Department of Cell and Molecular Biology

Popular Science Presentation

Life is not possible without metals. Metal ions stabilize the structure of proteins and nucleic acids and catalyze chemical reactions that enzymes alone cannot accomplish. About half of all enzymes contain metal cofactors. Nature uses mainly the transition metals manganese, iron, cobalt, nickel, copper and zinc. These metals have different properties and fulfil different functions in the cell. Any imbalance in the cellular metal contents can lead to metals binding to the wrong enzymes, rendering these enzymes non-functional. Therefore, cells carefully balance metal uptake, storage and export so that their demands for each particular metal are exactly met. This process is called metal homeostasis. In bacteria, intracellular metal concentrations are regulated by specialized transcription factors. These proteins recognize and bind to specific metals and specific DNA sequences, thereby either blocking or enhancing the expression of neighbouring genes. Thus, when manganese is bound to a sensor responsible for regulating manganese uptake, the sensor blocks transcription of genes encoding for manganese importers, so that no more importers are being made when free manganese is already present in the cell.

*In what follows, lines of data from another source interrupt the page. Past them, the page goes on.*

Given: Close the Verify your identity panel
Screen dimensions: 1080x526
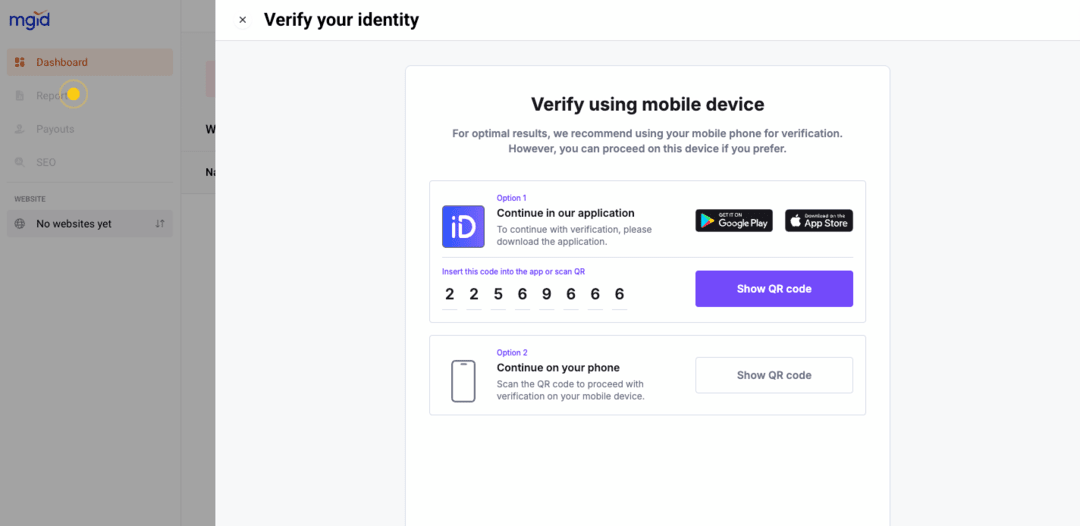Looking at the screenshot, I should (242, 20).
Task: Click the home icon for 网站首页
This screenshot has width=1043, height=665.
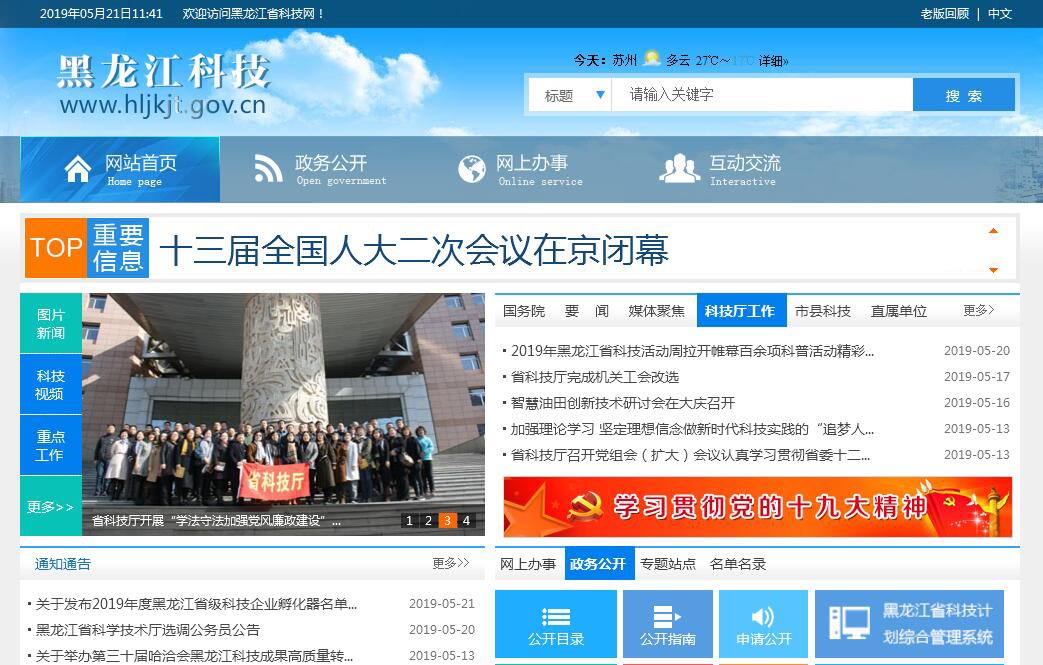Action: pyautogui.click(x=78, y=169)
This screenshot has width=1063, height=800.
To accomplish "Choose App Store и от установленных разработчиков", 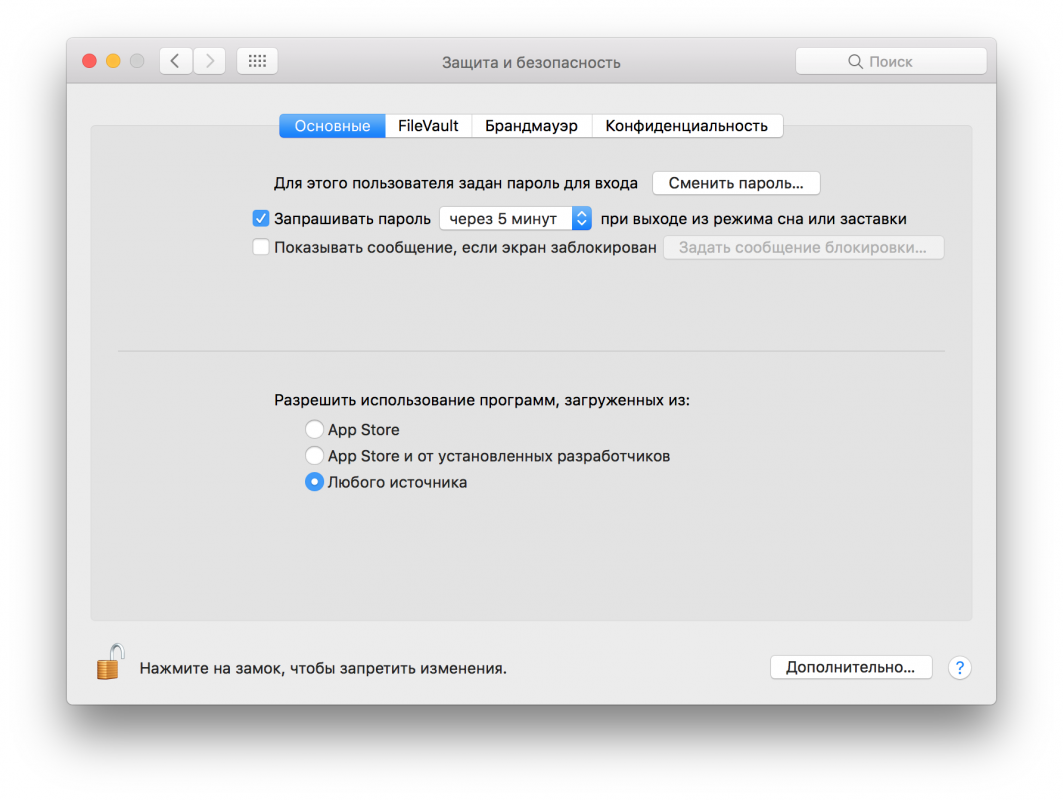I will pos(314,456).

For the cell to function properly, it is essential that each metal sensor responds specifically only to one metal ion. However, the transition metal ions used by Nature all look rather similar and can all bind to the same binding sites on proteins. How metal sensors can tell different metal ions apart and select the correct one is not completely understood, nor are the complex regulatory networks they control. We investigate the regulatory pathways controlling metal homeostasis in the bacterium Saccharopolyspora erythraea. This species is best known for being the producer of erythromycin, an important antibiotic. We study the metal sensors from S. erythraea using different biochemical, biophysical and molecular genetic methods in order to understand how they discriminate between different metal ions, and to find which genes they regulate under which conditions and how.

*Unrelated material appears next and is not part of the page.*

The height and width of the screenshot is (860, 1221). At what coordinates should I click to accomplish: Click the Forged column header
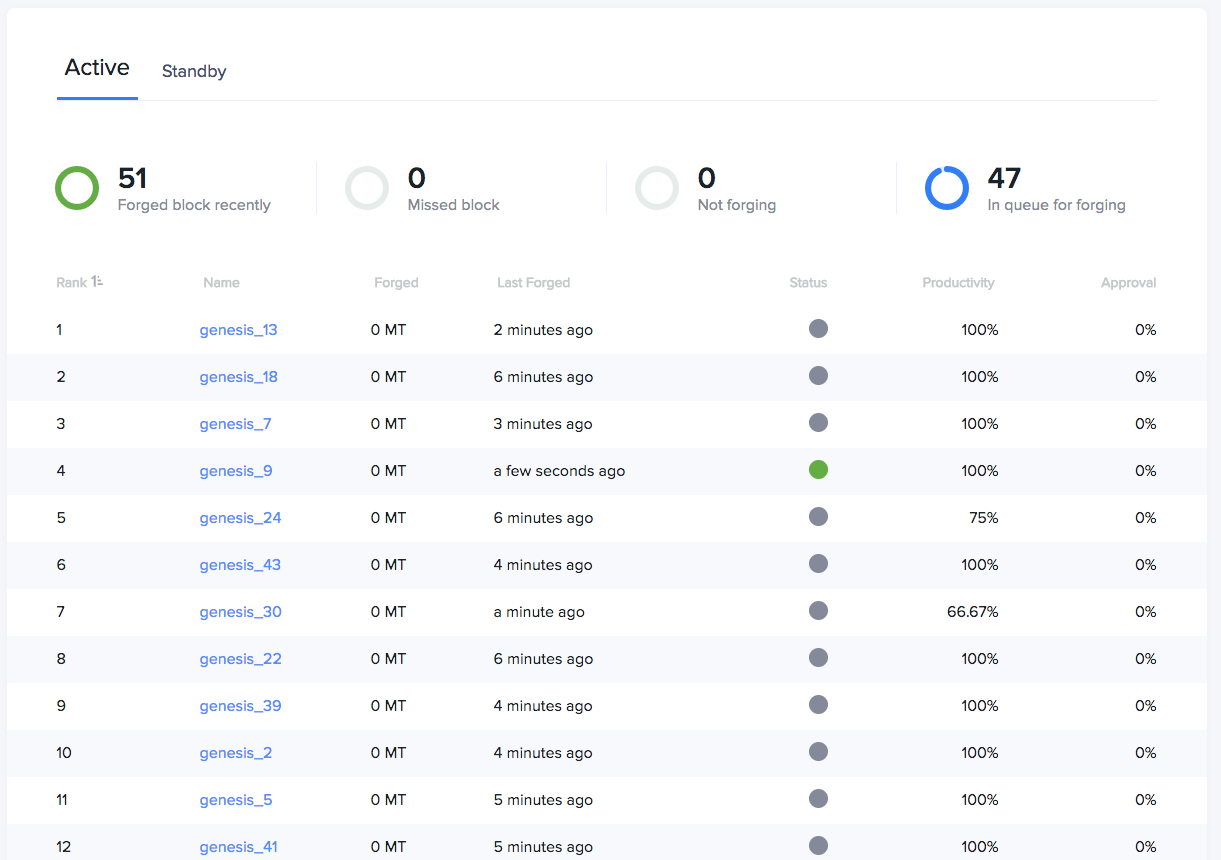(396, 283)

S. erythraea and related species from the actinomycete family produce a large variety of compounds such as erythromycin that are called secondary metabolites and are often potent antibiotics. However, most strains do not produce much or any of the metabolites they can make under laboratory conditions. Many interesting compounds therefore remain to be discovered. Since the cellular metal status has a profound influence on metabolism, this project may help the continuing efforts to improve secondary metabolite production in S. erythraea and other actinomycetes. On the other hand, many actinomycetes are human pathogens, such as Mycobacterium tuberculosis. Because our immune system fights invading pathogens by withholding essential metal ions from them, metal homeostasis is crucial for their survival. A better understanding of the regulatory networks controlling metal homeostasis can therefore also be harnessed in the fight against these pathogens.